▶ Exercise prompt: Copy every line of the entries below word for word, leaving out the pictures.

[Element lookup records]
##############################

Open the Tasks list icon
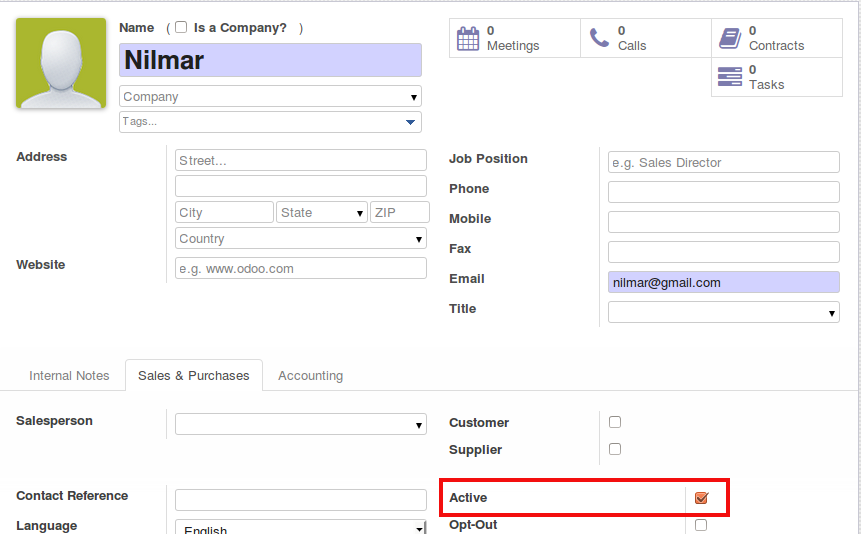click(730, 77)
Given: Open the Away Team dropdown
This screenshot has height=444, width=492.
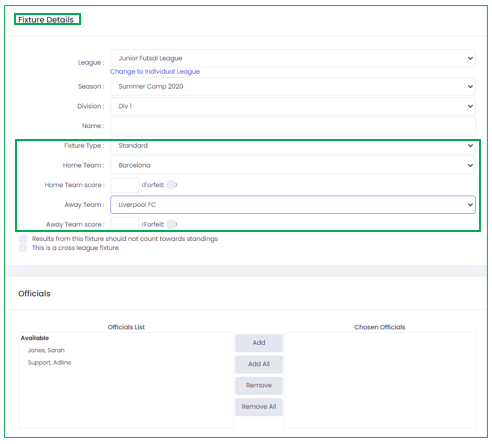Looking at the screenshot, I should 293,205.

##############################

▶ Problem solution:
Open the Tasks list icon
click(730, 77)
Given: Open the Away Team dropdown
This screenshot has height=444, width=492.
Looking at the screenshot, I should 293,205.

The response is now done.